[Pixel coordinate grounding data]
━━━━━━━━━━━━━━━━━━━━
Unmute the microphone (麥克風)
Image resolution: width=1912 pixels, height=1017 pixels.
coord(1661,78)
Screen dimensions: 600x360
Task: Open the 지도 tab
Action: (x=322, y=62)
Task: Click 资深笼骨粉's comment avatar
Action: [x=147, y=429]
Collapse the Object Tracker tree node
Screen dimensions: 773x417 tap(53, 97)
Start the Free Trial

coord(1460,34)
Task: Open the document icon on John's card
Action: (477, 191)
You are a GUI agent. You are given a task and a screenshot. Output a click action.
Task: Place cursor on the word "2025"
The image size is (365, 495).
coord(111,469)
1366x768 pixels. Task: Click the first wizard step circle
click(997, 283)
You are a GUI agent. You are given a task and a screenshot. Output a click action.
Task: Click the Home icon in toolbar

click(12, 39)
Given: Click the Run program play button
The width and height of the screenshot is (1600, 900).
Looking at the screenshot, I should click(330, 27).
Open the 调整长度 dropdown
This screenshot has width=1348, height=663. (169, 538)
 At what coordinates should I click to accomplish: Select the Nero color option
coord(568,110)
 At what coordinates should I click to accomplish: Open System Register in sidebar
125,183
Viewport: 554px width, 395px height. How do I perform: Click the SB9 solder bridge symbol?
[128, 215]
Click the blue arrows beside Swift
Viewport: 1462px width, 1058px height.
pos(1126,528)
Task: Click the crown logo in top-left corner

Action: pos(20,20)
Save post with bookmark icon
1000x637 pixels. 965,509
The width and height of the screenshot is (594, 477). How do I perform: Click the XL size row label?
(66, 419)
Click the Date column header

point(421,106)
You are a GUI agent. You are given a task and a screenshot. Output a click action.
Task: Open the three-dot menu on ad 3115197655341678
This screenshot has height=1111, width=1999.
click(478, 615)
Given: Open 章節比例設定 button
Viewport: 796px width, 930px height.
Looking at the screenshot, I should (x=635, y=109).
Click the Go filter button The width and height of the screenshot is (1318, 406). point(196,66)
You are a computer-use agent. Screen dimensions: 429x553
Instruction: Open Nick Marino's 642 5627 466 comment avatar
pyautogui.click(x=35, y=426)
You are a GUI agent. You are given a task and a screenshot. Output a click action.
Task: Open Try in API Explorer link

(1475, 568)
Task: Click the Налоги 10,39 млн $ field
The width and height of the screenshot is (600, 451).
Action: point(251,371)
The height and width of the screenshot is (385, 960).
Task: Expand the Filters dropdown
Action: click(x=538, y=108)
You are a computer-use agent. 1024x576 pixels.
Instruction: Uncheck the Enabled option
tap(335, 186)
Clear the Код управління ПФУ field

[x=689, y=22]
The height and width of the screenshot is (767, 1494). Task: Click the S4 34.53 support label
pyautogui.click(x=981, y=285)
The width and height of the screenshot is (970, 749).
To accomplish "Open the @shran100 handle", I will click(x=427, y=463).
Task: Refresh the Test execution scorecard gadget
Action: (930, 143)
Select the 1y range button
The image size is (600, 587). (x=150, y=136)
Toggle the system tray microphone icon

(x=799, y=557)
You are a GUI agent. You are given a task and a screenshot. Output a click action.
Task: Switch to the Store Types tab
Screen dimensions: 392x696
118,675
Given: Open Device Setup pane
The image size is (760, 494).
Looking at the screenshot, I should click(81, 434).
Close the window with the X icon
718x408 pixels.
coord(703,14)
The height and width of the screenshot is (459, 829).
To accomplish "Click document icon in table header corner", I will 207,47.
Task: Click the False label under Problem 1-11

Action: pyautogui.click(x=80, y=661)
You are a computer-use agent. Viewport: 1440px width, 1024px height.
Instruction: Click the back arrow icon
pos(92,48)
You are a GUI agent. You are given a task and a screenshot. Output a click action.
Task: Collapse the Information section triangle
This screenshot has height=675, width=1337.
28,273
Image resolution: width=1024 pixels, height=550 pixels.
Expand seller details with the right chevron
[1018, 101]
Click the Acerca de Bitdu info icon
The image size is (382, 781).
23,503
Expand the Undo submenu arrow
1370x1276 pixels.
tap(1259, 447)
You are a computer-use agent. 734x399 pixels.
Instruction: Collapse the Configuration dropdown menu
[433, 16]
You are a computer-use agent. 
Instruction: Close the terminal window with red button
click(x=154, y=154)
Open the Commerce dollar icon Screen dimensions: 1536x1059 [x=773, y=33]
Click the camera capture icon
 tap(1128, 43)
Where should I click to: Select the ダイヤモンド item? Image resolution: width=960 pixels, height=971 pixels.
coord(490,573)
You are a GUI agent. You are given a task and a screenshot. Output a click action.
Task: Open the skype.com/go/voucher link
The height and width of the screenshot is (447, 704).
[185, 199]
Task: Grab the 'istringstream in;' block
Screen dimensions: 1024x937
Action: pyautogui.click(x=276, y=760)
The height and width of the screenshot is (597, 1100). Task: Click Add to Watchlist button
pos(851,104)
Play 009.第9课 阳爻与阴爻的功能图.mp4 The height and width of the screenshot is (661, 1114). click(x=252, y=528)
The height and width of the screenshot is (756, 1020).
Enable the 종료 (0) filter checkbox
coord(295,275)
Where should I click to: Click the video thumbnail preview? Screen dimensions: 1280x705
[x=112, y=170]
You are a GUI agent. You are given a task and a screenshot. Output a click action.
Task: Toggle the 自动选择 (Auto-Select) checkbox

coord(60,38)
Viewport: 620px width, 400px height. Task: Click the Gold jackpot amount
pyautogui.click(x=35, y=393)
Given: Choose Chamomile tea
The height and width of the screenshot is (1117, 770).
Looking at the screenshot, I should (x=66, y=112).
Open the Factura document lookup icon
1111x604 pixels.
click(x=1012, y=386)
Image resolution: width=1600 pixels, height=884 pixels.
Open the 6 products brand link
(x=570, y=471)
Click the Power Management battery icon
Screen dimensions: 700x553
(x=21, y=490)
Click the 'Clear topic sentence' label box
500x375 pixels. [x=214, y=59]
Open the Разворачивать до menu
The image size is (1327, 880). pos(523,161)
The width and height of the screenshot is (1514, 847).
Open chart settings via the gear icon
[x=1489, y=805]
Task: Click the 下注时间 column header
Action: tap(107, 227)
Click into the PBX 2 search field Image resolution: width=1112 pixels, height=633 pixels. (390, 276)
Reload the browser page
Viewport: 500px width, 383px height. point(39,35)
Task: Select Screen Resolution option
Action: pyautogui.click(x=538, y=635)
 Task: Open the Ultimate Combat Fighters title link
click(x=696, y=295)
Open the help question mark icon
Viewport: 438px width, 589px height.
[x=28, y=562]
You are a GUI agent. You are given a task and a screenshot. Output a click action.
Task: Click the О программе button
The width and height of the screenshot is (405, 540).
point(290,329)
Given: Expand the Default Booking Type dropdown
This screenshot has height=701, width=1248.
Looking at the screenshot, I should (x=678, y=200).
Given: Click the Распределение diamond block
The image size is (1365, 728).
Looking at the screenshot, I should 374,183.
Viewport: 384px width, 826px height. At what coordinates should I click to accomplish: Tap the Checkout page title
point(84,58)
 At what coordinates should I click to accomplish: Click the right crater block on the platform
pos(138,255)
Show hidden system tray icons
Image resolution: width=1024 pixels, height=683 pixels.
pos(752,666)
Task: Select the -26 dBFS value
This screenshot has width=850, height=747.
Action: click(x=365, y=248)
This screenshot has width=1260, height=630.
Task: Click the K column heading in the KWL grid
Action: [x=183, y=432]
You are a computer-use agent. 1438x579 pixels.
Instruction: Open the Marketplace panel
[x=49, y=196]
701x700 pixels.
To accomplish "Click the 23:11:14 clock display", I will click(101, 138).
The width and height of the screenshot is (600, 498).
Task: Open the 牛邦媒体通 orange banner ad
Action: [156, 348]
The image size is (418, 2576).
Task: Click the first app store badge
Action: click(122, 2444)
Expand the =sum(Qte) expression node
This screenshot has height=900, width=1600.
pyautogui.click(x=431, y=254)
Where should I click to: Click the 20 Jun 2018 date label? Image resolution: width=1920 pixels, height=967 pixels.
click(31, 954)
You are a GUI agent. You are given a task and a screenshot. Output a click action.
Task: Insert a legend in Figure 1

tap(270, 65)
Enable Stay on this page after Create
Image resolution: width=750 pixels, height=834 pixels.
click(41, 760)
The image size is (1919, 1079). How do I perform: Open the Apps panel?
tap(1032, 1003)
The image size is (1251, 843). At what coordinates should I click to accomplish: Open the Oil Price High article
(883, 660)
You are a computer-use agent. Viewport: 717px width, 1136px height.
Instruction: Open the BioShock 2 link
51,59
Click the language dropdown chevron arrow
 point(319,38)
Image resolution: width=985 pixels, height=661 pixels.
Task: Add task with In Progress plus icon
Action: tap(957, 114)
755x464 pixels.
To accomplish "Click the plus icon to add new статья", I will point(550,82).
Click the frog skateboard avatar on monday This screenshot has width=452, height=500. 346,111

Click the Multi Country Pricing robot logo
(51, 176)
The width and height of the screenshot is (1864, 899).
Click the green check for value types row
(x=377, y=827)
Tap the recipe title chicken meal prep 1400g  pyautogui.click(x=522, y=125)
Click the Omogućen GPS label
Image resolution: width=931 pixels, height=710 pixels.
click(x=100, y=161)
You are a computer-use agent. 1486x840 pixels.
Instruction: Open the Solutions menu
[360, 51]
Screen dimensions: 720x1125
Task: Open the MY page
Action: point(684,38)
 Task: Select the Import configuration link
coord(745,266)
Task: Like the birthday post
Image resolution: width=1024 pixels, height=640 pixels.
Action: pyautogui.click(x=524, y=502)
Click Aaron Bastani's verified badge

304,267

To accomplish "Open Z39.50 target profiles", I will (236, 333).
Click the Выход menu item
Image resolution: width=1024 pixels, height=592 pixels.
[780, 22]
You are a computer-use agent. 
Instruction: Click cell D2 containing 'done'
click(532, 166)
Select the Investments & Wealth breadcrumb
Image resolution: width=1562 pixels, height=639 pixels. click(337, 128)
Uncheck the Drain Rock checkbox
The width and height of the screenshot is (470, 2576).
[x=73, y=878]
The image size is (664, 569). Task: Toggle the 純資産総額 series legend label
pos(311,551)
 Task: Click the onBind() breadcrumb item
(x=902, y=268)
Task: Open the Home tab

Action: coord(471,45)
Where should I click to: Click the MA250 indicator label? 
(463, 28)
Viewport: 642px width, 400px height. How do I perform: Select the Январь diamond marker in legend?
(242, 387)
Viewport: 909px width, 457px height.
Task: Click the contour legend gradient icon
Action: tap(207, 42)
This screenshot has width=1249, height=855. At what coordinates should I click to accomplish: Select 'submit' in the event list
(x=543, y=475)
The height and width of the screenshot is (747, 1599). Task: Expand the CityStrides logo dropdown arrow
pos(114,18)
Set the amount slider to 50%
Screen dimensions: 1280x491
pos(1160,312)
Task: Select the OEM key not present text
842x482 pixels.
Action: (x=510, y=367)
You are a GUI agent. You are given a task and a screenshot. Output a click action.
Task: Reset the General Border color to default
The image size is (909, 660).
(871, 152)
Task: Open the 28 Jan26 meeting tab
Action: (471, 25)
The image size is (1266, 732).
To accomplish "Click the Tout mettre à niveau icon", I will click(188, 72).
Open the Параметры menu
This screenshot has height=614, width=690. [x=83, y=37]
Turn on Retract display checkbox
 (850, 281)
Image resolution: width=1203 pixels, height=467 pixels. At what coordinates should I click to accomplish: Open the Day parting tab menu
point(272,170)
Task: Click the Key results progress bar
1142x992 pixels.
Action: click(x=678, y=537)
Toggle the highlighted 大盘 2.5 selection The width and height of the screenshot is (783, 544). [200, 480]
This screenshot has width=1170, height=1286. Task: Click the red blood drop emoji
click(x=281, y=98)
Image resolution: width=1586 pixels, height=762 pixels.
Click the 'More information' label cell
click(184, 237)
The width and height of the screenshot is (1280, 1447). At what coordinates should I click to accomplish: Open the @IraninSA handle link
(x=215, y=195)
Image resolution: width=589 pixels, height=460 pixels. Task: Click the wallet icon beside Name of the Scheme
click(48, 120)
━━━━━━━━━━━━━━━━━━━━
The range runs from the line above containing "Instruction: Open Nick" to the line containing "Task: Click the Налоги 10,39 млн $ field", inclusive. Restate those lines word for word and no others.

Instruction: Open Nick Marino's 642 5627 466 comment avatar
pyautogui.click(x=35, y=426)
You are a GUI agent. You are given a task and a screenshot. Output a click action.
Task: Open Try in API Explorer link

(1475, 568)
Task: Click the Налоги 10,39 млн $ field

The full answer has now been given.